The working capital policy is a function of two decisions, first, investment in working capital, and the second is the financing of the investment. Investment in working capital is concerned with the level of investment in the current assets. It gives the answer of ‘How much’ fund to be tied in to achieve the organization objectives (i.e. Effectiveness of fund). Financing decision concerned with the arrangement of funds to finance the working capital. It gives the answer ‘Where from’ fund to be sourced’ at the lowest cost as possible (i.e. Economy). Financing decision, we will discuss this in a later part of this chapter.
Investment of working capital
How much to be invested in current assets as working capital is a matter of policy decision by an entity. It has to be decided in the light of organizational objectives, trade policies, and financial (cost-benefit) considerations. There are no set rules for deciding the level of investment in working capital. Some organizations due to their peculiarity require more investment than others. For example, an infrastructure development company requires more investment in its working capital as there may be huge inventory in the form of work in process on the other hand a company that is engaged in the fast-food business, comparatively requires less investment. Hence, the level of investment depends on the various factors listed below:
- Nature of Industry: Construction companies, breweries, etc. require a large investment in working capital due to the long gestation period.
- Types of products: Consumer durable has a large inventory as compared to perishable products.
- Manufacturing Vs Trading Vs Service: A manufacturing entity has to maintain three levels of inventory i.e. raw material, work-in-process, and finished goods whereas trading and a service entity have to maintain inventory only in the form of trading stock and consumables respectively.
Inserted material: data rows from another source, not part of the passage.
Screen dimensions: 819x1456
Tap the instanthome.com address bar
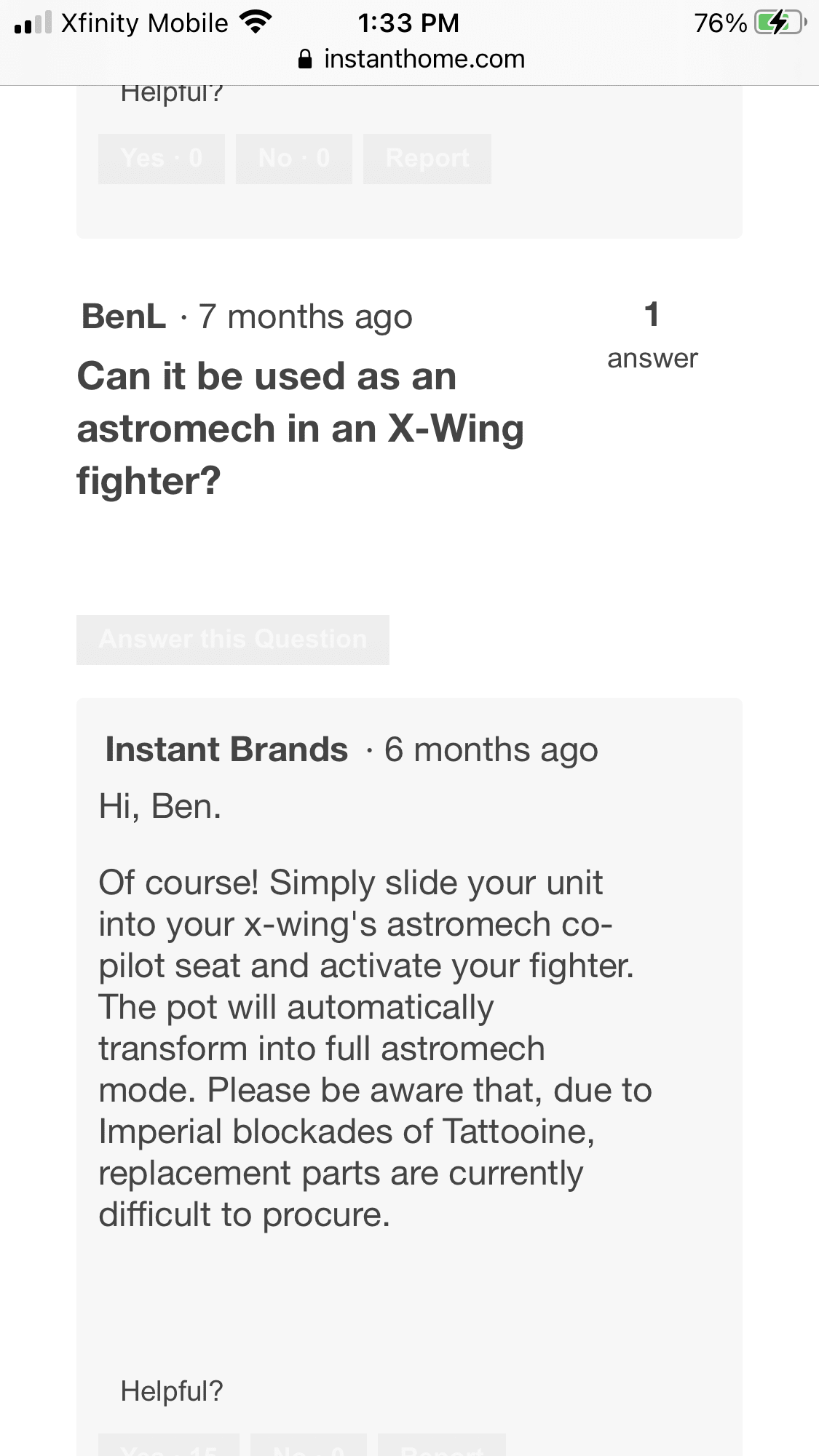[424, 59]
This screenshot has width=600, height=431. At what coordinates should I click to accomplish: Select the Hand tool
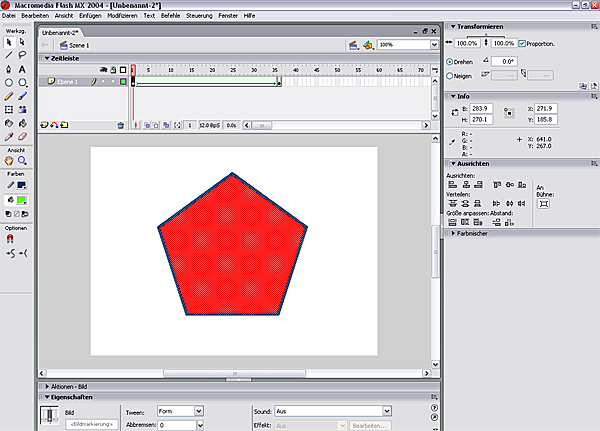(x=8, y=160)
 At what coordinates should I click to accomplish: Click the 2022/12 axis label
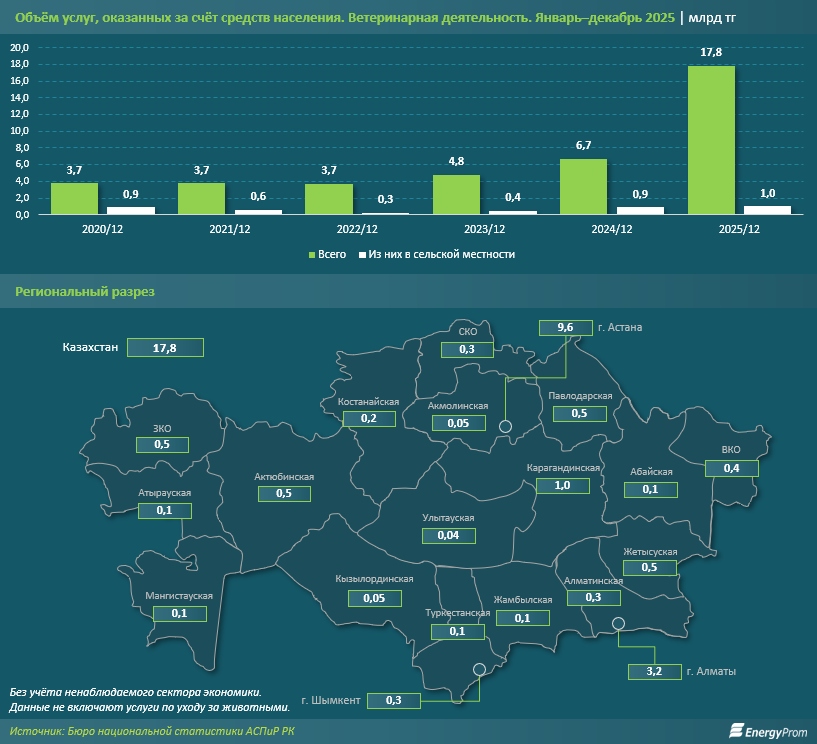pos(357,230)
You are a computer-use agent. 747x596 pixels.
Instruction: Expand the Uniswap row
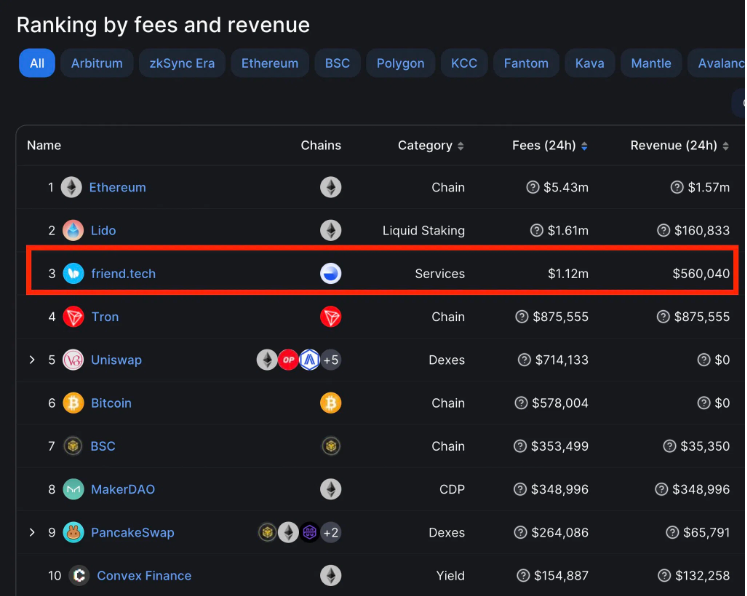pyautogui.click(x=32, y=360)
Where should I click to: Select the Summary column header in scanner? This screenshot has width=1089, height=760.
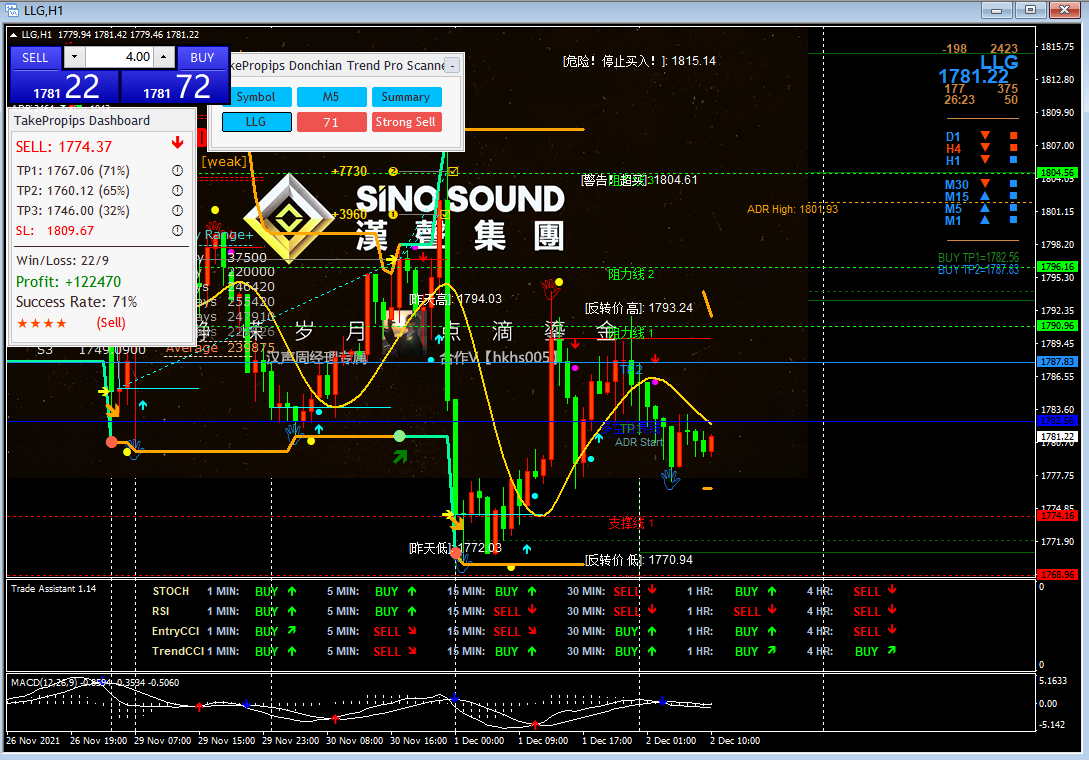tap(406, 97)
- The volume of sales: Where the sales are high, there is a possibility of high receivables as well.
- Credit policy: An entity whose credit policy is liberal has not only a high level of receivables but requires more capital to fund raw material purchases.
Approaches of working capital investment
Based on the organizational policy and risk-return trade-off, working capital investment decisions are categorized into three approaches i.e. aggressive, conservative, and moderate.
- Aggressive: Here investment in working capital is kept at minimal investment in current assets which means the entity does hold a lower level of inventory, follows strict credit policy, keeps less cash balance, etc. The advantage of this approach is that a lower level of funds is tied to the working capital which results in lower financial costs but the flip side could be that the organization could not grow which leads to lower utilization of fixed assets and long-term debts. In the long run, firms stay behind the competitors.
- Conservative: In this approach of organizations use to invest high capital in current assets. Organizations use to keep inventory level higher, follow liberal credit policies, and cash balance as high as to meet any current liabilities immediately. The advantage of this approach is higher sales volume, increased demand due to liberal credit policy, and increase goodwill among the suppliers due to payment in a short time. The disadvantages are increase cost of capital, higher risk of bad debts, shortage of liquidity in long run to longer operating cycles.
- Moderate: This approach is in between the above two approaches. Under this approach, a balance between the risk and return is maintained to gain more by using the funds in a very efficient manner.